A Year in Review 2022 - Top Five Privacy Developments in Canada

  • January 18, 2023
  • Roland Hung (Torkin Manes LLP)

It has been an eventful year for privacy law in Canada. In 2022, the Canadian privacy landscape saw significant changes, as stakeholders at all levels recognized the need to keep up with a data-driven world. This article summarizes the top five recent developments that businesses and stakeholders should be aware of.

1. Bill C-27 Attempts to Modernize the Federal Private Sector Privacy Legislation

On June 16, 2022, Bill C-27, An Act to enact the Consumer Privacy Protection Act, the Personal Information and Data Protection Tribunal Act and the Artificial Intelligence and Data Act and to make consequential and related amendments to other Acts, also known as the Digital Charter Implementation Act, 2022 (“Bill C-27” or the “Bill”), received its first reading in Parliament. Bill C-27 attempts to modernize and strengthen Canada’s private sector privacy legislation.

Bill C-27 was raised for debate at second reading in the House of Commons on November 4, 2022. In his opening address, Minister François Phillipe Champagne indicated the government’s intention to pass Bill C-27 swiftly “by Christmas.” Meanwhile, House members from other parties were united by their emphasis on slowing the process down to ensure that Bill C-27 is reviewed with appropriate time and attention. Bill C-27 received another debate at second reading on November 28, 2022. In response to concerns about rushing Bill C-27 to the Committee prematurely, the Speaker of the House made a ruling midway directing that the Artificial Intelligence and Data Act (discussed below) will be voted on separately from the other two Acts in the Bill. 

If Bill C-27 is passed, the measures it introduces will bring Canadian privacy law into closer alignment with the European Union’s (the “EU”) General Data Protection Regulation (the “GDPR”), and Québec’s privacy reforms introduced by the recently-enacted Bill 64 (described below). By bringing our privacy legislation in line with the GDPR and Bill 64, Canada will likely be able to maintain its adequacy status under the GDPR and be considered a substantially similar jurisdiction under Bill 64. This will allow Canadian businesses to transfer personal information from the EU and Québec to Canada and provinces outside of Québec without additional data protection safeguards.
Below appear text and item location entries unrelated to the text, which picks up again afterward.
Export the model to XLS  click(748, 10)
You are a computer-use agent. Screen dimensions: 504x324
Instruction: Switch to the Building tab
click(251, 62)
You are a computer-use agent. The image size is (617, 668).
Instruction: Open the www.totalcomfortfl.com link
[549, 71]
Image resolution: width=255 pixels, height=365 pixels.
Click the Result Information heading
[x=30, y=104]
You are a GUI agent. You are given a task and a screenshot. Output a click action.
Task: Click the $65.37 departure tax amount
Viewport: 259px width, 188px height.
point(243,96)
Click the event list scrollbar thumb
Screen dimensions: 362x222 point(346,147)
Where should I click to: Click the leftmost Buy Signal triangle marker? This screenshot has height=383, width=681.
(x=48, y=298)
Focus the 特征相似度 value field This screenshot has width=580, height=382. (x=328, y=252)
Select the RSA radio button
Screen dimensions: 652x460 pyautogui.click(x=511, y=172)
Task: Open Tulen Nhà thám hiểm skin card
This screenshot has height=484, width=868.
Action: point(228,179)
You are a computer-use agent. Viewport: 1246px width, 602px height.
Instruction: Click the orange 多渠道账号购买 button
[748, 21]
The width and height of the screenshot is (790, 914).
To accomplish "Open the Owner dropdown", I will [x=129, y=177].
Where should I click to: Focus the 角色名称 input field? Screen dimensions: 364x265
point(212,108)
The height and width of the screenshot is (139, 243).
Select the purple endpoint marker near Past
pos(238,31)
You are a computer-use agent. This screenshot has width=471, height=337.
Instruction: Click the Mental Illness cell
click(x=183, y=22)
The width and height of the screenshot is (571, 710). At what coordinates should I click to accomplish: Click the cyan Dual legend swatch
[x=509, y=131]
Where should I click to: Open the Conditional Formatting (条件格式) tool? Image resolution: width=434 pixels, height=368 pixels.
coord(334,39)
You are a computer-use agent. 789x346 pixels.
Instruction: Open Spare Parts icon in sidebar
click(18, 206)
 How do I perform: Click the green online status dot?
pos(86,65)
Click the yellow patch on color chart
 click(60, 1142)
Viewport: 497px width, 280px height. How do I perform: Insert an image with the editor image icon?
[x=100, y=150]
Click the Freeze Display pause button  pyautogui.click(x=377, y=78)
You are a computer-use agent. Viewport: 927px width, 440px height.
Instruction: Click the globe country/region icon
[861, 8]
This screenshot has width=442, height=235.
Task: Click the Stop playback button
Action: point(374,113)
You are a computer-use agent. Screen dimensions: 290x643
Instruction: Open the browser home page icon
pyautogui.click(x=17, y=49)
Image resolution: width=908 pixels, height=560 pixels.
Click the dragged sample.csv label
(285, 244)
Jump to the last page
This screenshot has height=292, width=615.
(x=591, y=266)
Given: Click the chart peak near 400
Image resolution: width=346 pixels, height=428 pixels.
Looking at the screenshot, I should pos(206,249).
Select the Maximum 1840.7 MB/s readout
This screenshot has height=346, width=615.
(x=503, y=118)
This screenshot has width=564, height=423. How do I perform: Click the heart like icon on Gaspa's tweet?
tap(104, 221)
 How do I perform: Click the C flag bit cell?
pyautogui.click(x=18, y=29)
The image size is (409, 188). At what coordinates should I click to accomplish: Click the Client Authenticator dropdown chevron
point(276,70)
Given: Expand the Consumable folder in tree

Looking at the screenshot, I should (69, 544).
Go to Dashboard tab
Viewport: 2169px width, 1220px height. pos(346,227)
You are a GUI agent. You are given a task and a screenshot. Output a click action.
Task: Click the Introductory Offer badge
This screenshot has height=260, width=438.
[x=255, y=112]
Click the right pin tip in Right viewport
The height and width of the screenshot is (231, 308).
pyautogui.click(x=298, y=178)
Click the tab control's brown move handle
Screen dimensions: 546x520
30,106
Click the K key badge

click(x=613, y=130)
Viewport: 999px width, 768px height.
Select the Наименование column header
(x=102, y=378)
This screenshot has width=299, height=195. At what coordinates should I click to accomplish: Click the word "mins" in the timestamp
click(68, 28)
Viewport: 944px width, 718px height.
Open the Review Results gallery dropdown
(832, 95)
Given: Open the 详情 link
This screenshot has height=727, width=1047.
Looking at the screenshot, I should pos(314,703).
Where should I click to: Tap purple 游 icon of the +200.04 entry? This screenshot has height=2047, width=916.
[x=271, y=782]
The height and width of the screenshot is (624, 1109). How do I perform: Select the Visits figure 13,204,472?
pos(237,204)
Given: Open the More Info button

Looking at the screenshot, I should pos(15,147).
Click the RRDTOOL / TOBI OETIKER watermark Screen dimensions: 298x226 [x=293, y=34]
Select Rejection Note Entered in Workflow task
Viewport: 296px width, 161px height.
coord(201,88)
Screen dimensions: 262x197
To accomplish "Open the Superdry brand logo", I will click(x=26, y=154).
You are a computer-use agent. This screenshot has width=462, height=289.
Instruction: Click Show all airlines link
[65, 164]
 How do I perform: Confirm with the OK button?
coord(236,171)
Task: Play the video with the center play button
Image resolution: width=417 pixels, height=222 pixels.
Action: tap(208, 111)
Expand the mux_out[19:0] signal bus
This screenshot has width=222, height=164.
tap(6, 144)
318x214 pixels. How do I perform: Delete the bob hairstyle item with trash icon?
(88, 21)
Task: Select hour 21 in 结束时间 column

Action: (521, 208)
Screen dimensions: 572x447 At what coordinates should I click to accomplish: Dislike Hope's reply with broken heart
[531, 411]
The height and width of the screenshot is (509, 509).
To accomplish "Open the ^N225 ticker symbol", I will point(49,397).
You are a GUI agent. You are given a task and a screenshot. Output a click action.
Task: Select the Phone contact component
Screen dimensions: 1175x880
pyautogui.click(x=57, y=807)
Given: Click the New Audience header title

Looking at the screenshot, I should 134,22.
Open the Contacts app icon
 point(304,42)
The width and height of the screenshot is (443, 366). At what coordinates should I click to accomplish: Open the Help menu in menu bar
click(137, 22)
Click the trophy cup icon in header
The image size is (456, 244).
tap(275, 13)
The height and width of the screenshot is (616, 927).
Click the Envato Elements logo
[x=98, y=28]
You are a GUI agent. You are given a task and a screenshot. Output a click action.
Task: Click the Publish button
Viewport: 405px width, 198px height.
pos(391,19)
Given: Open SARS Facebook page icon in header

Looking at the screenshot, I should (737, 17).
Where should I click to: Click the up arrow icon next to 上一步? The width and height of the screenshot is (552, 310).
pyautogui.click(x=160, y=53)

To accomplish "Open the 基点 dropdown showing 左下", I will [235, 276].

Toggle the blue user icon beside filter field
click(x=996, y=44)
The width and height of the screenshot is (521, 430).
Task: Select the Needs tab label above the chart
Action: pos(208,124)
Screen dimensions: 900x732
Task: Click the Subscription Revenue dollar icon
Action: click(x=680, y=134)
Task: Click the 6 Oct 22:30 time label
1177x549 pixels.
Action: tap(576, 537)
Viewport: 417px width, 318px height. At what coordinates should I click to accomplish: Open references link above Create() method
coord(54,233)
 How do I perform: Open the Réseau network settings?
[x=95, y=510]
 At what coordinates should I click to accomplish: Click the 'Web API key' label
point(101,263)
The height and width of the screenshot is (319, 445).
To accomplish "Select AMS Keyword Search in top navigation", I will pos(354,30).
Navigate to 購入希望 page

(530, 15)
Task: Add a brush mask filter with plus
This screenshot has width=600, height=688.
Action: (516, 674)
Any benefits Bill C-27 offers to Canadian businesses by making it easier to do business in the EU and Québec are matched by higher standards for privacy compliance and more severe penalties for non-compliance. Among the most significant changes, Bill C-27 would introduce a new Personal Information and Data Protection Tribunal (the “Tribunal”) to review decisions issued by the Office of the Privacy Commissioner of Canada (the “OPC”). Based on its findings, the Tribunal would be authorized to impose administrative monetary penalties of up to $10 million or three percent of the offending organization’s global gross revenues.

The most serious violations of the new legislation, such as knowingly using de-identified information to identify an individual, failing to maintain records of security breaches, or obstructing an investigation carried out by the OPC, would constitute offences punishable, upon prosecution, with a fine of up to $25 million or five percent of the organization’s gross global revenues. Notably, the Bill would also provide individuals who suffer a loss or injury due to an organization’s non-compliance with a right to bring an action for damages.

If Bill C-27 comes into effect, its heavy administrative penalties and fines will provide all the more reason for Canadian businesses to invest in protecting personal information and to ensure that their processes and procedures remain in compliance with Canadian privacy legislation. Possible non-compliance is not worth the risk.